Rehabilitation centers that are accredited meet a certain standard of care and are generally preferable to general rehabilitation programs. Look for programs that have been recognized by the Commission on Accreditation of Rehabilitation Facilities (CARF). These centers will have met a minimum standard of care, and will offer a wide variety of services. For more information on CARF call 1.520.325.1044, or log on to www.carf.org.

The Department of Health’s Joint Commission on Accreditation of Healthcare Organizations (JCAHO) also gives the designation of Brain and Spinal Cord Injury Program (BSCIP) to facilities that meet certain standards and criteria. Facilities with this designation must be accredited by CARF in brain injury and must admit a certain number of brain injury patients per year.

In addition, Model Systems Centers are highly specialized hospitals that have top-quality rehabilitation facilities specifically for patients with brain injuries. There are 16 of these facilities located throughout the United States. These centers qualify for federal grants, and also share medical knowledge. For more information on Model Systems Centers and the information they have collected, visit www.ric.org/research/centers/MRTBIMS/modelsyslist.aspx.

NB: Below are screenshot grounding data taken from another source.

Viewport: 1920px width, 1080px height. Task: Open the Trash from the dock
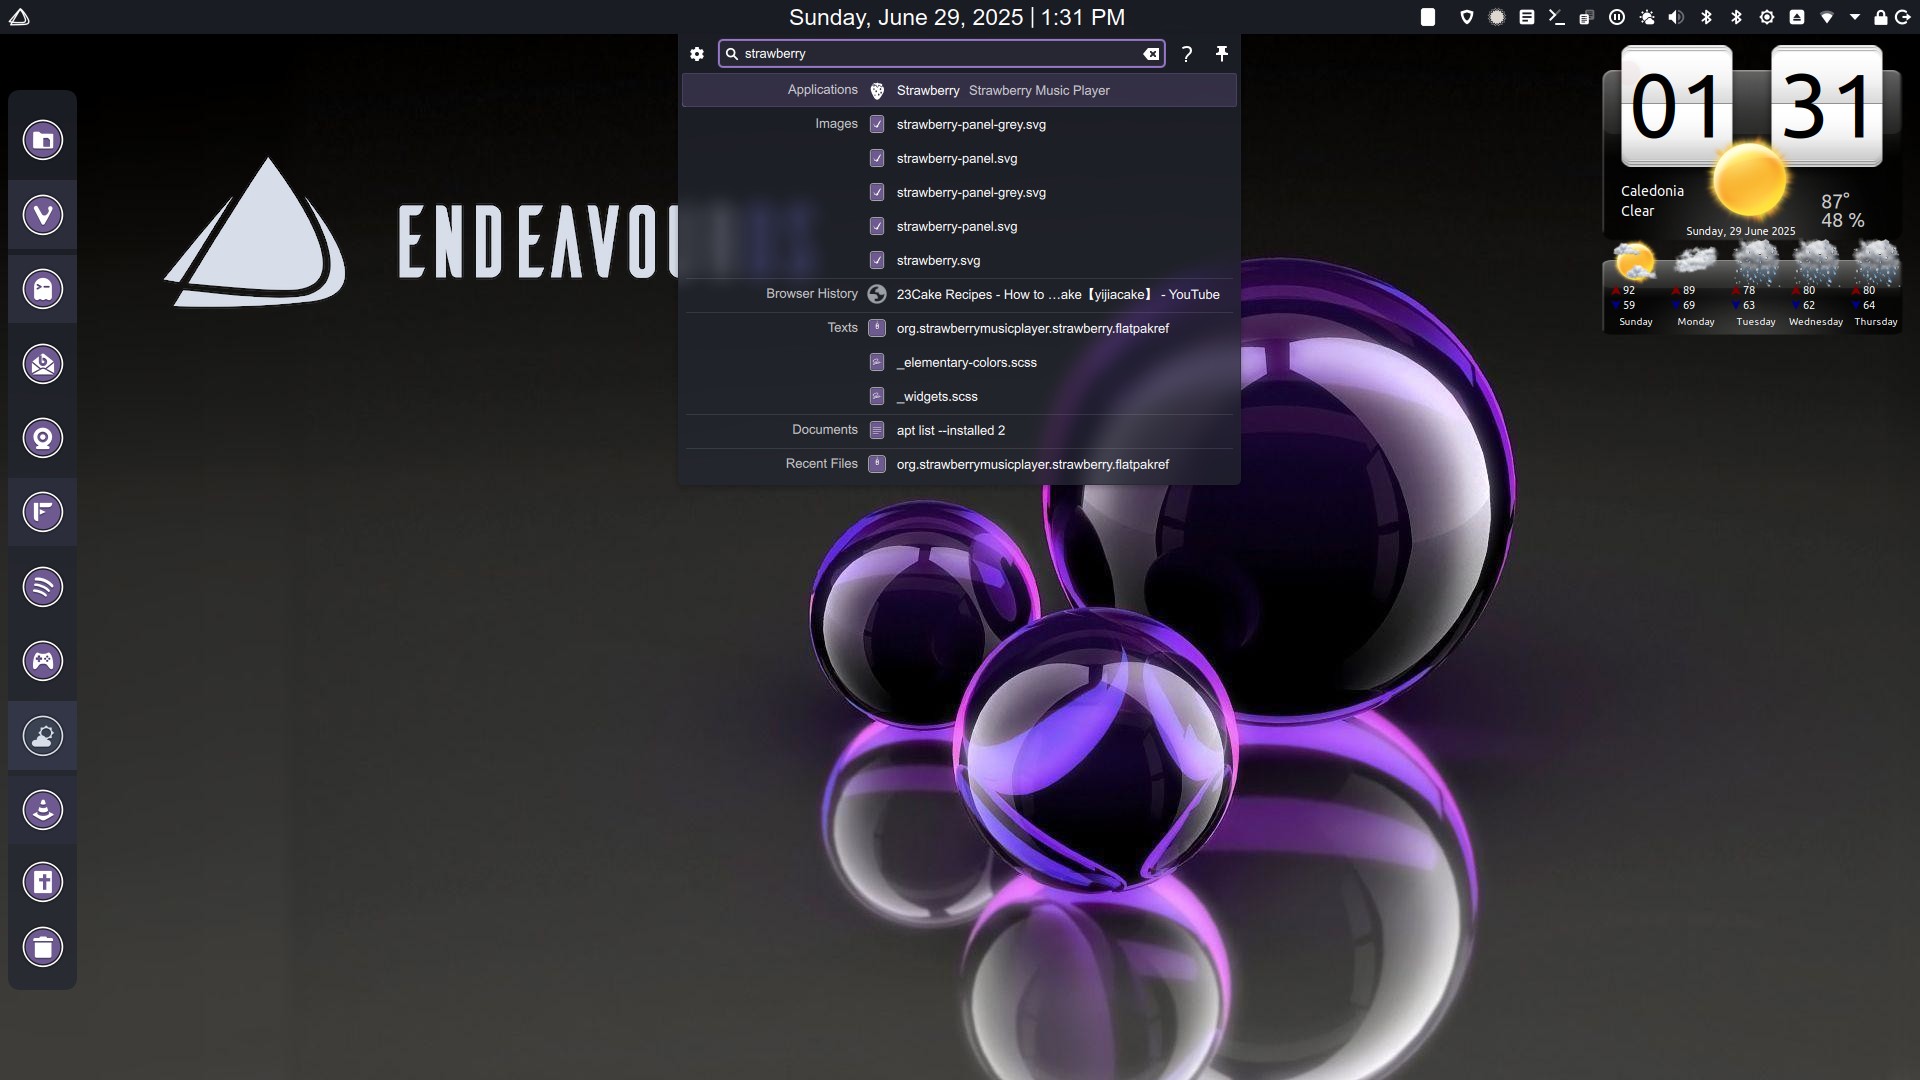coord(43,947)
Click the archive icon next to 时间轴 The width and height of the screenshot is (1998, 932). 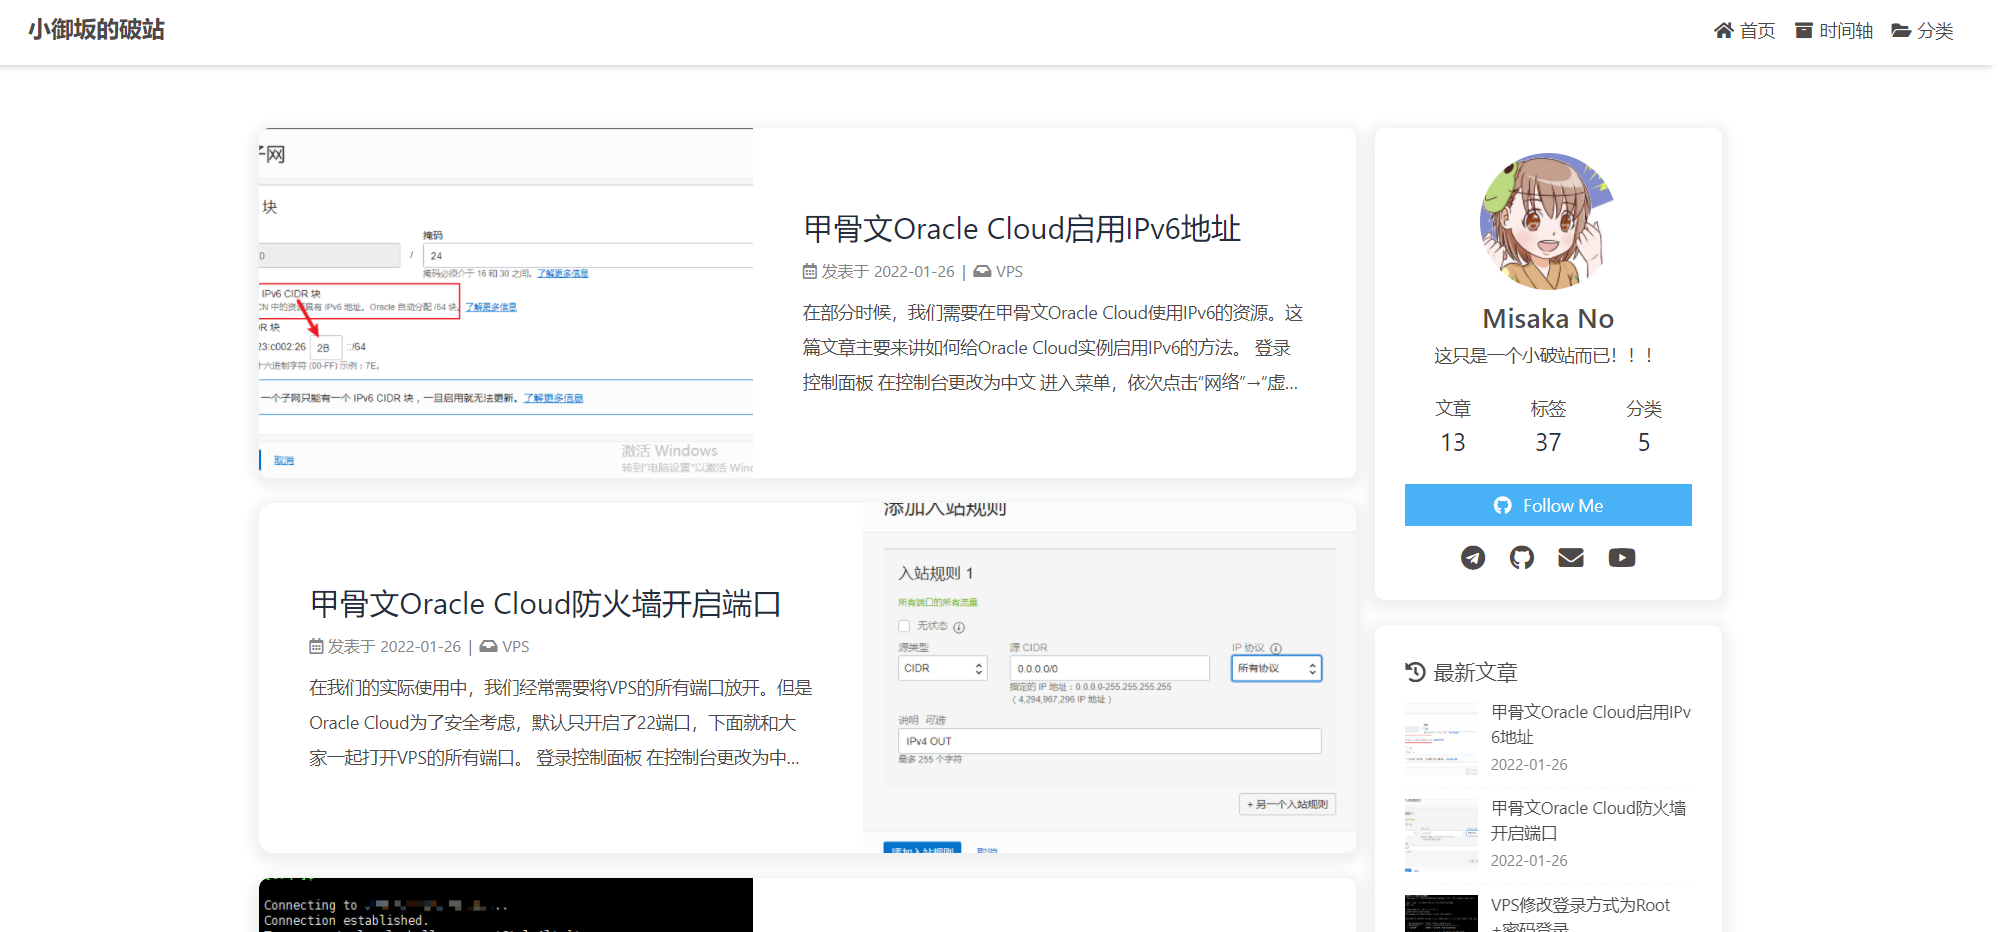tap(1804, 30)
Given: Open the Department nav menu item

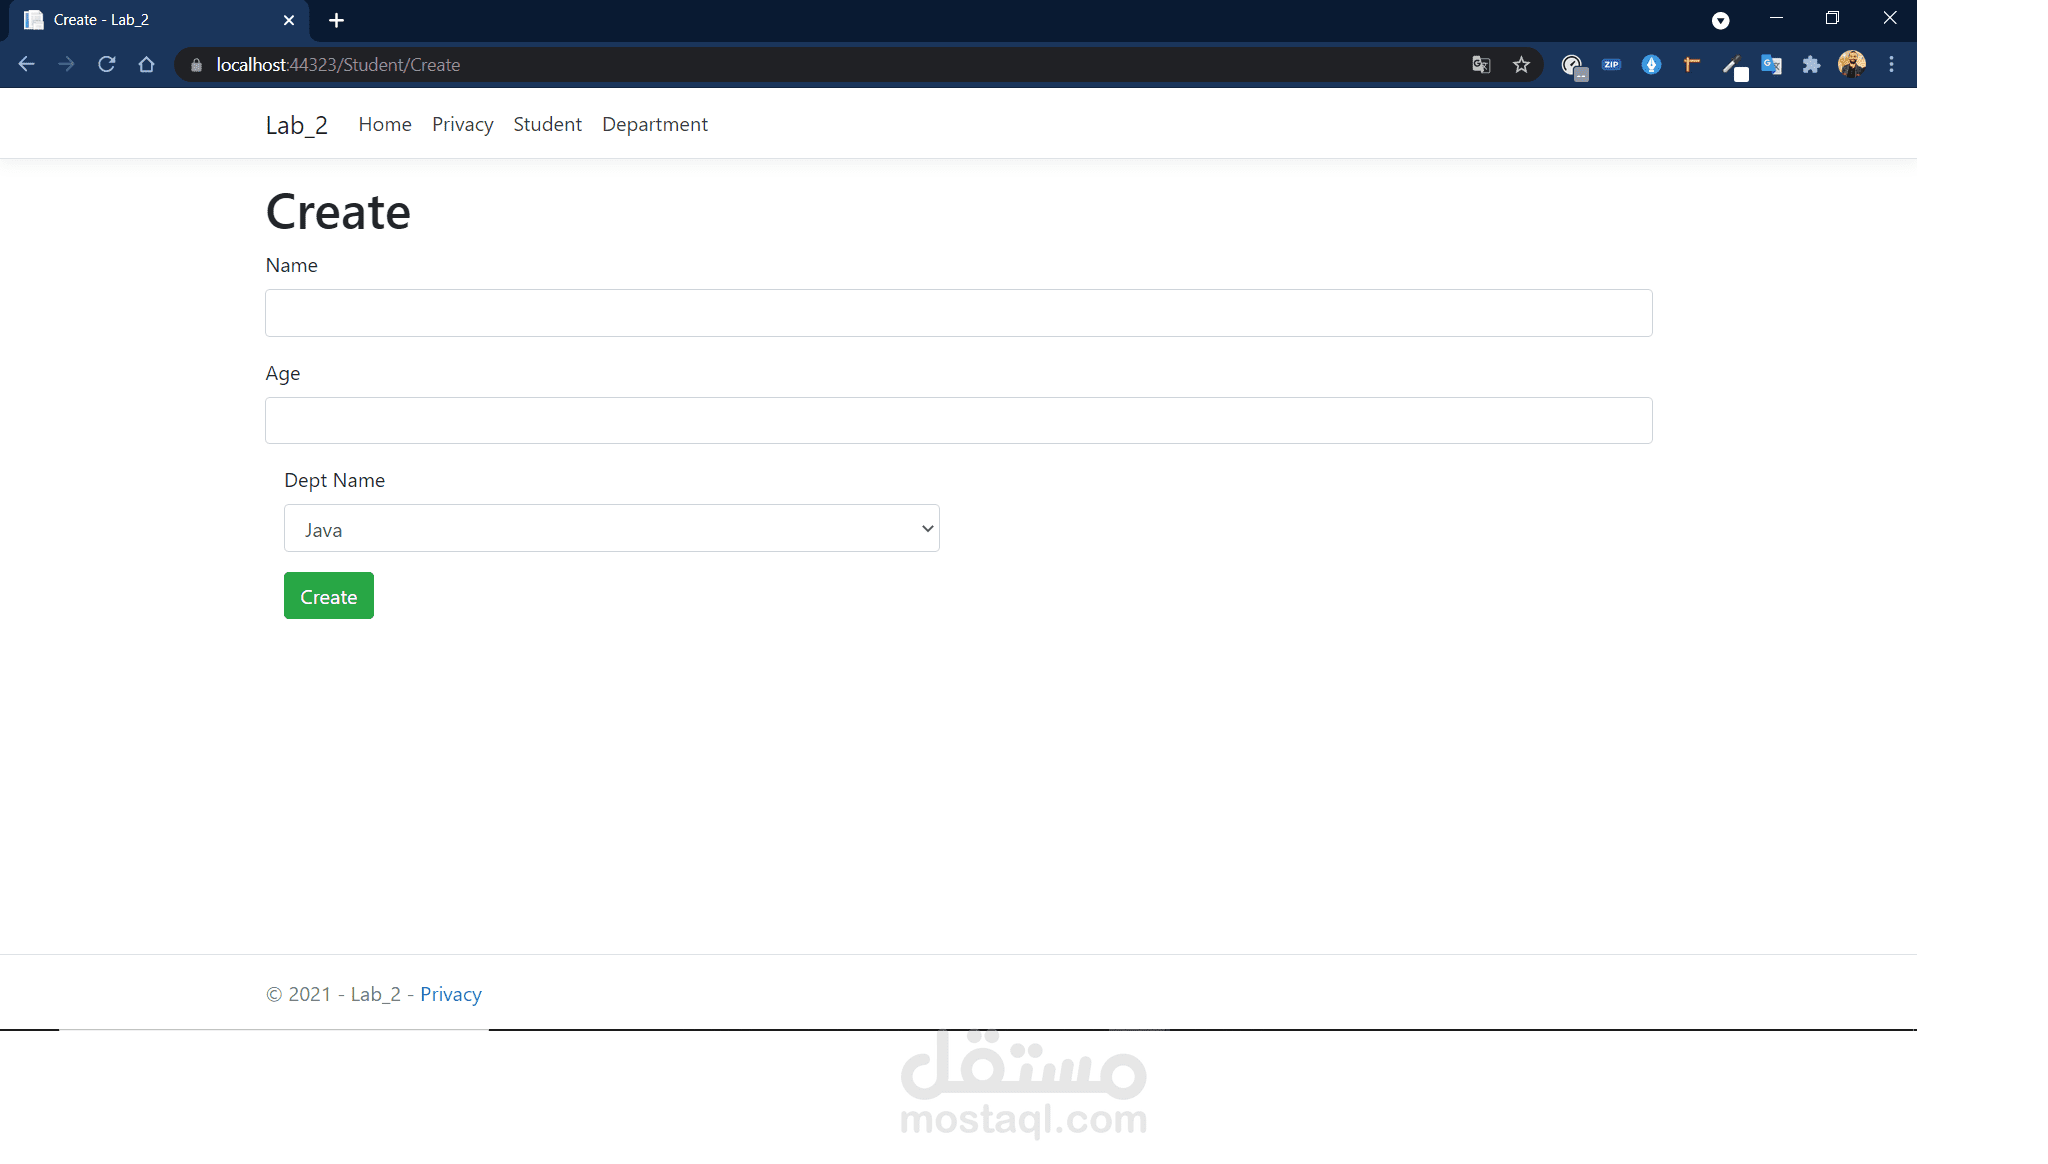Looking at the screenshot, I should coord(654,124).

In addition to these designations, there are basic elements that every good rehabilitation center should have. These include:

  • A staff that specializes in brain injury.
  • Physician and nursing coverage seven days a week, 24 hours per day.
  • Specialties offered such as family counseling, occupational and physical therapy, speech therapy, job training and community re-entry, life skills, and therapeutic recreation.
  • Weekend and evening activities for residents.
  • Programs that include family and loved ones in the care and rehabilitation of the survivor.